Required work
Without any omission, reproduce the records that follow.

*****

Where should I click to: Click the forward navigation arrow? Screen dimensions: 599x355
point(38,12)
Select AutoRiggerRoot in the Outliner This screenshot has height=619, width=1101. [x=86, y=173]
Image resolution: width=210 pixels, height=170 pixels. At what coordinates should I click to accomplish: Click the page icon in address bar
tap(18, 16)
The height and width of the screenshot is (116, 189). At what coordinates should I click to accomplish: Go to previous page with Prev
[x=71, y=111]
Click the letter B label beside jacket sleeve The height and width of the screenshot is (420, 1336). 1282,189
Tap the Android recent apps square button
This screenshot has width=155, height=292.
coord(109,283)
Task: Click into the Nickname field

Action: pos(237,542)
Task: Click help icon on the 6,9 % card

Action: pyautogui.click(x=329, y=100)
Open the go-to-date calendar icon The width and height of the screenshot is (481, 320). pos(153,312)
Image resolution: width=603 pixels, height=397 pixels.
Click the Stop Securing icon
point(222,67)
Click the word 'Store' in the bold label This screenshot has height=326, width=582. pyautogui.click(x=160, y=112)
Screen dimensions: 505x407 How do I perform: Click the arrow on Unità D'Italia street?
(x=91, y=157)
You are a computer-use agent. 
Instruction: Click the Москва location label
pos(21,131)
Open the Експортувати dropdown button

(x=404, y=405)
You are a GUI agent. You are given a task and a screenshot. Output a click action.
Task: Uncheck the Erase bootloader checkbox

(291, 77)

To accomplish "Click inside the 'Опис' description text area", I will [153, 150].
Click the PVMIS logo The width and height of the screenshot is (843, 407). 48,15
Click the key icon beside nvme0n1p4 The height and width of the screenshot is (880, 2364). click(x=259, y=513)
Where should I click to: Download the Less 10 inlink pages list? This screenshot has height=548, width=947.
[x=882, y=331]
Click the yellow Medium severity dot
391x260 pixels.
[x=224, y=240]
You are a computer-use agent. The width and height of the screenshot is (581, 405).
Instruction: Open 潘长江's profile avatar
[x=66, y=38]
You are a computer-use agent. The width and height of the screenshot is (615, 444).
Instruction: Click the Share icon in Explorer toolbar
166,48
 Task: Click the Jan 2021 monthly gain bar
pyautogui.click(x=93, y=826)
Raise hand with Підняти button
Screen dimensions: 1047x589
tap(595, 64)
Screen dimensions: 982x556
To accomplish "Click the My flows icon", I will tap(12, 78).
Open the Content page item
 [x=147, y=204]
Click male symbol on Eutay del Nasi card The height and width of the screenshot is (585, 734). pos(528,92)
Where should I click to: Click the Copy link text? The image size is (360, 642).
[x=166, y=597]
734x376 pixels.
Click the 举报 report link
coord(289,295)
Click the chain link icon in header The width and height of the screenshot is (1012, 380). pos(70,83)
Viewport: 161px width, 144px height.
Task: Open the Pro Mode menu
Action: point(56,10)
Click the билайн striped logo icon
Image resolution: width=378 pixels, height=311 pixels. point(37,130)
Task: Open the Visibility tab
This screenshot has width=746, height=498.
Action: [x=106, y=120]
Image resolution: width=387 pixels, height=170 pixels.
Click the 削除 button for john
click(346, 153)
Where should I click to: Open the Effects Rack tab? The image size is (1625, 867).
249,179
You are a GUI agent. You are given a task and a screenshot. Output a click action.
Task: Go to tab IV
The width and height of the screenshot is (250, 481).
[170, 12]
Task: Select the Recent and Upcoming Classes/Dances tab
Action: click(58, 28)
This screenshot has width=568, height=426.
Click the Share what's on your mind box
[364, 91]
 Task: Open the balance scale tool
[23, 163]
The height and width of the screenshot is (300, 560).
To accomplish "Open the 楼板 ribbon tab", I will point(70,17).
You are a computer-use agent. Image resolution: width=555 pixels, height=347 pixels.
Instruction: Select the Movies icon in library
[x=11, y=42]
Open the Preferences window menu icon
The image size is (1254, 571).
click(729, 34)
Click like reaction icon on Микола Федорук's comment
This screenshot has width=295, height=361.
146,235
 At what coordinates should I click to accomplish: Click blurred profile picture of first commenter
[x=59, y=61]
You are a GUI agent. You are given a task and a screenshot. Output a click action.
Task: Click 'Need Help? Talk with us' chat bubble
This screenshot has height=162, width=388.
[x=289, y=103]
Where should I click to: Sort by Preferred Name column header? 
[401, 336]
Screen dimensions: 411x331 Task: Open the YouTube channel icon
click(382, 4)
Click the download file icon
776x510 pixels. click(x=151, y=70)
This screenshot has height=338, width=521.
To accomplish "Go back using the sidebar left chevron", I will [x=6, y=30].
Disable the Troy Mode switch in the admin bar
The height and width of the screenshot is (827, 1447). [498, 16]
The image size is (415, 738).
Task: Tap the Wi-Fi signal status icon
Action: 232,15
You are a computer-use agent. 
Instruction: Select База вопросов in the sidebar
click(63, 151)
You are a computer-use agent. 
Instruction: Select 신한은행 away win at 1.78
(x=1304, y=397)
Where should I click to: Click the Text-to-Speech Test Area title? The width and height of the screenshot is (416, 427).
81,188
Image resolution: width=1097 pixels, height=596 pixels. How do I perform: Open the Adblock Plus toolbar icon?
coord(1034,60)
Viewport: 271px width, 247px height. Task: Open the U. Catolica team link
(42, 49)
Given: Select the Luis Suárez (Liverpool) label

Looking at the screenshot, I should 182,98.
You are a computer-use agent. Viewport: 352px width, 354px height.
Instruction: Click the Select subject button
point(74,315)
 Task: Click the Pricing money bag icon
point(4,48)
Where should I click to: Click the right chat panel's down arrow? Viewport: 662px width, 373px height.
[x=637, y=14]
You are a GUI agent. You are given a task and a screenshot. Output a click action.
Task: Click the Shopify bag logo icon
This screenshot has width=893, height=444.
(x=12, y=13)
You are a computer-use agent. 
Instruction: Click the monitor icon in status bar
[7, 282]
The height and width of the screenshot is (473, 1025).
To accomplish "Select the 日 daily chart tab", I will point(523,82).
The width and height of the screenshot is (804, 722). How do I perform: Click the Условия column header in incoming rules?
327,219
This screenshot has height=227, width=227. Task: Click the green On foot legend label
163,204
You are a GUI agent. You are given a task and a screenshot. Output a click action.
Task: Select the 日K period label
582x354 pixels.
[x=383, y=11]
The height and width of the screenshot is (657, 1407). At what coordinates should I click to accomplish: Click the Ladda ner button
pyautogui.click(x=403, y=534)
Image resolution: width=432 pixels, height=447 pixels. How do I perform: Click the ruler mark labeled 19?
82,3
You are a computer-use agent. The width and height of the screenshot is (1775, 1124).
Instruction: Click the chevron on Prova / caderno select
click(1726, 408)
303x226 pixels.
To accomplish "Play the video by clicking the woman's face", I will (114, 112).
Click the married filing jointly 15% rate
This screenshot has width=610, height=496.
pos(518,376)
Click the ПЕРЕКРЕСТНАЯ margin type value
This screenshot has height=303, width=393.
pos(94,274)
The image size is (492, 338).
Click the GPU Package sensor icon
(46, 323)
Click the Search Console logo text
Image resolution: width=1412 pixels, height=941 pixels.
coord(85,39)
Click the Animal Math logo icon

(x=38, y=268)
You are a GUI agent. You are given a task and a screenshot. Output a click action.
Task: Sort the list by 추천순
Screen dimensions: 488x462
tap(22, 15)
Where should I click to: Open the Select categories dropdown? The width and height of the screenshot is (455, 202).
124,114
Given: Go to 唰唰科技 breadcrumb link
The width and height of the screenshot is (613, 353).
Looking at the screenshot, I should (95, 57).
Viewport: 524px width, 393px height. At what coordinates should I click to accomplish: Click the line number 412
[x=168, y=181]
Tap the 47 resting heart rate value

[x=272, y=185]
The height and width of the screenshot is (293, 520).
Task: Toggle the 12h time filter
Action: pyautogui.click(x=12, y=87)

*****

Output of the task
Where should I click to: Click the forward navigation arrow? Screen dimensions: 599x355
point(38,12)
Select AutoRiggerRoot in the Outliner This screenshot has height=619, width=1101. [x=86, y=173]
Image resolution: width=210 pixels, height=170 pixels. At what coordinates should I click to accomplish: Click the page icon in address bar
tap(18, 16)
The height and width of the screenshot is (116, 189). At what coordinates should I click to accomplish: Go to previous page with Prev
[x=71, y=111]
Click the letter B label beside jacket sleeve The height and width of the screenshot is (420, 1336). 1282,189
Tap the Android recent apps square button
This screenshot has width=155, height=292.
coord(109,283)
Task: Click into the Nickname field

Action: pos(237,542)
Task: Click help icon on the 6,9 % card

Action: pyautogui.click(x=329, y=100)
Open the go-to-date calendar icon The width and height of the screenshot is (481, 320). pos(153,312)
Image resolution: width=603 pixels, height=397 pixels.
Click the Stop Securing icon
point(222,67)
Click the word 'Store' in the bold label This screenshot has height=326, width=582. pyautogui.click(x=160, y=112)
Screen dimensions: 505x407 How do I perform: Click the arrow on Unità D'Italia street?
(x=91, y=157)
You are a computer-use agent. 
Instruction: Click the Москва location label
pos(21,131)
Open the Експортувати dropdown button

(x=404, y=405)
You are a GUI agent. You are given a task and a screenshot. Output a click action.
Task: Uncheck the Erase bootloader checkbox

(291, 77)

To accomplish "Click inside the 'Опис' description text area", I will [153, 150].
Click the PVMIS logo The width and height of the screenshot is (843, 407). 48,15
Click the key icon beside nvme0n1p4 The height and width of the screenshot is (880, 2364). click(x=259, y=513)
Where should I click to: Download the Less 10 inlink pages list? This screenshot has height=548, width=947.
[x=882, y=331]
Click the yellow Medium severity dot
391x260 pixels.
[x=224, y=240]
You are a computer-use agent. The width and height of the screenshot is (581, 405).
Instruction: Open 潘长江's profile avatar
[x=66, y=38]
You are a computer-use agent. The width and height of the screenshot is (615, 444).
Instruction: Click the Share icon in Explorer toolbar
166,48
 Task: Click the Jan 2021 monthly gain bar
pyautogui.click(x=93, y=826)
Raise hand with Підняти button
Screen dimensions: 1047x589
tap(595, 64)
Screen dimensions: 982x556
To accomplish "Click the My flows icon", I will tap(12, 78).
Open the Content page item
 [x=147, y=204]
Click male symbol on Eutay del Nasi card The height and width of the screenshot is (585, 734). pos(528,92)
Where should I click to: Click the Copy link text? The image size is (360, 642).
[x=166, y=597]
734x376 pixels.
Click the 举报 report link
coord(289,295)
Click the chain link icon in header The width and height of the screenshot is (1012, 380). pos(70,83)
Viewport: 161px width, 144px height.
Task: Open the Pro Mode menu
Action: point(56,10)
Click the билайн striped logo icon
Image resolution: width=378 pixels, height=311 pixels. point(37,130)
Task: Open the Visibility tab
This screenshot has width=746, height=498.
Action: [x=106, y=120]
Image resolution: width=387 pixels, height=170 pixels.
Click the 削除 button for john
click(346, 153)
Where should I click to: Open the Effects Rack tab? The image size is (1625, 867).
249,179
You are a GUI agent. You are given a task and a screenshot. Output a click action.
Task: Go to tab IV
The width and height of the screenshot is (250, 481).
[170, 12]
Task: Select the Recent and Upcoming Classes/Dances tab
Action: click(58, 28)
This screenshot has width=568, height=426.
Click the Share what's on your mind box
[364, 91]
 Task: Open the balance scale tool
[23, 163]
The height and width of the screenshot is (300, 560).
To accomplish "Open the 楼板 ribbon tab", I will point(70,17).
You are a computer-use agent. Image resolution: width=555 pixels, height=347 pixels.
Instruction: Select the Movies icon in library
[x=11, y=42]
Open the Preferences window menu icon
The image size is (1254, 571).
click(729, 34)
Click like reaction icon on Микола Федорук's comment
This screenshot has width=295, height=361.
146,235
 At what coordinates should I click to accomplish: Click blurred profile picture of first commenter
[x=59, y=61]
You are a GUI agent. You are given a task and a screenshot. Output a click action.
Task: Click 'Need Help? Talk with us' chat bubble
This screenshot has height=162, width=388.
[x=289, y=103]
Where should I click to: Sort by Preferred Name column header? 
[401, 336]
Screen dimensions: 411x331 Task: Open the YouTube channel icon
click(382, 4)
Click the download file icon
776x510 pixels. click(x=151, y=70)
This screenshot has height=338, width=521.
To accomplish "Go back using the sidebar left chevron", I will [x=6, y=30].
Disable the Troy Mode switch in the admin bar
The height and width of the screenshot is (827, 1447). [498, 16]
The image size is (415, 738).
Task: Tap the Wi-Fi signal status icon
Action: 232,15
You are a computer-use agent. 
Instruction: Select База вопросов in the sidebar
click(63, 151)
You are a computer-use agent. 
Instruction: Select 신한은행 away win at 1.78
(x=1304, y=397)
Where should I click to: Click the Text-to-Speech Test Area title? The width and height of the screenshot is (416, 427).
81,188
Image resolution: width=1097 pixels, height=596 pixels. How do I perform: Open the Adblock Plus toolbar icon?
coord(1034,60)
Viewport: 271px width, 247px height. Task: Open the U. Catolica team link
(42, 49)
Given: Select the Luis Suárez (Liverpool) label

Looking at the screenshot, I should 182,98.
You are a computer-use agent. Viewport: 352px width, 354px height.
Instruction: Click the Select subject button
point(74,315)
 Task: Click the Pricing money bag icon
point(4,48)
Where should I click to: Click the right chat panel's down arrow? Viewport: 662px width, 373px height.
[x=637, y=14]
You are a GUI agent. You are given a task and a screenshot. Output a click action.
Task: Click the Shopify bag logo icon
This screenshot has width=893, height=444.
(x=12, y=13)
You are a computer-use agent. 
Instruction: Click the monitor icon in status bar
[7, 282]
The height and width of the screenshot is (473, 1025).
To accomplish "Select the 日 daily chart tab", I will point(523,82).
The width and height of the screenshot is (804, 722). How do I perform: Click the Условия column header in incoming rules?
327,219
This screenshot has height=227, width=227. Task: Click the green On foot legend label
163,204
You are a GUI agent. You are given a task and a screenshot. Output a click action.
Task: Select the 日K period label
582x354 pixels.
[x=383, y=11]
The height and width of the screenshot is (657, 1407). At what coordinates should I click to accomplish: Click the Ladda ner button
pyautogui.click(x=403, y=534)
Image resolution: width=432 pixels, height=447 pixels. How do I perform: Click the ruler mark labeled 19?
82,3
You are a computer-use agent. The width and height of the screenshot is (1775, 1124).
Instruction: Click the chevron on Prova / caderno select
click(1726, 408)
303x226 pixels.
To accomplish "Play the video by clicking the woman's face", I will (114, 112).
Click the married filing jointly 15% rate
This screenshot has width=610, height=496.
pos(518,376)
Click the ПЕРЕКРЕСТНАЯ margin type value
This screenshot has height=303, width=393.
pos(94,274)
The image size is (492, 338).
Click the GPU Package sensor icon
(46, 323)
Click the Search Console logo text
Image resolution: width=1412 pixels, height=941 pixels.
coord(85,39)
Click the Animal Math logo icon

(x=38, y=268)
You are a GUI agent. You are given a task and a screenshot. Output a click action.
Task: Sort the list by 추천순
Screen dimensions: 488x462
tap(22, 15)
Where should I click to: Open the Select categories dropdown? The width and height of the screenshot is (455, 202).
124,114
Given: Go to 唰唰科技 breadcrumb link
The width and height of the screenshot is (613, 353).
Looking at the screenshot, I should (95, 57).
Viewport: 524px width, 393px height. At what coordinates should I click to accomplish: Click the line number 412
[x=168, y=181]
Tap the 47 resting heart rate value

[x=272, y=185]
The height and width of the screenshot is (293, 520).
Task: Toggle the 12h time filter
Action: pyautogui.click(x=12, y=87)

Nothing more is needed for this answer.